What is required: Beginning with the first line, retype exactly the records below up to and including the line with "You are a GUI"; pictures do not belong in the copy.

Information provided:
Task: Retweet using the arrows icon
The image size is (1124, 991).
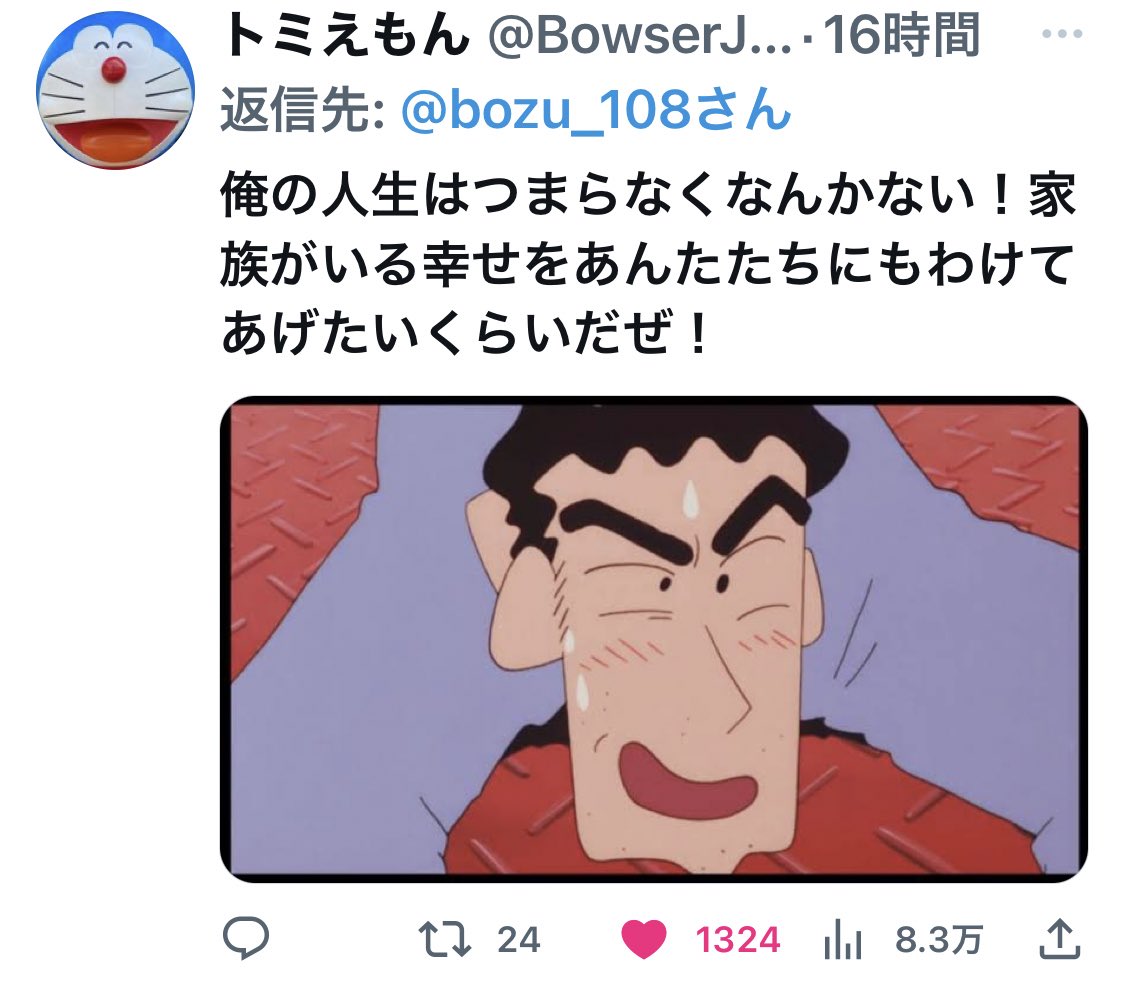Action: (444, 939)
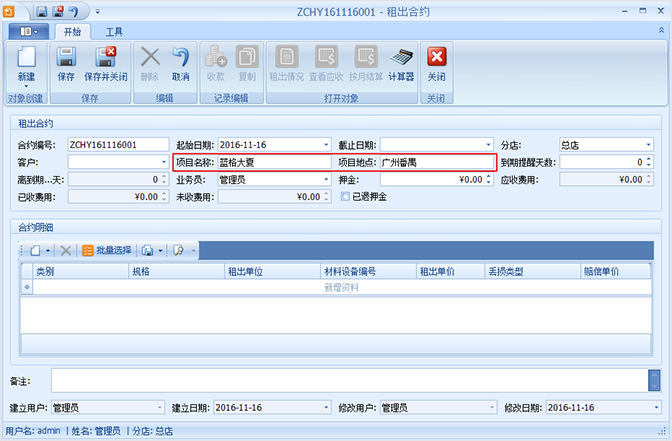Click the new document icon in detail toolbar
This screenshot has width=672, height=441.
pyautogui.click(x=34, y=250)
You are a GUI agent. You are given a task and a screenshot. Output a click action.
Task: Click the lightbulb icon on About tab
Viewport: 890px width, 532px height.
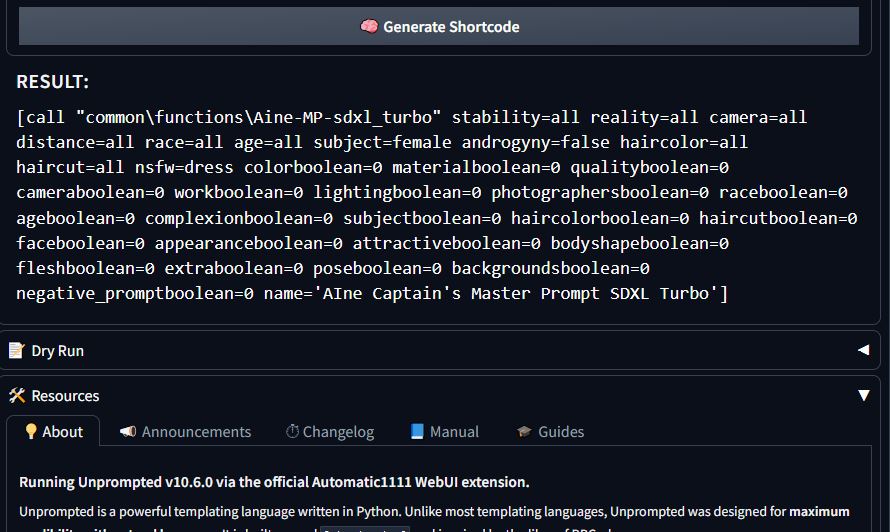point(31,432)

Solved problem:
Task: Retweet using the arrows icon
The image size is (1124, 991).
Action: (444, 939)
Click the new document icon in detail toolbar
This screenshot has width=672, height=441.
pyautogui.click(x=34, y=250)
You are a GUI agent. You are given a task and a screenshot. Output a click action.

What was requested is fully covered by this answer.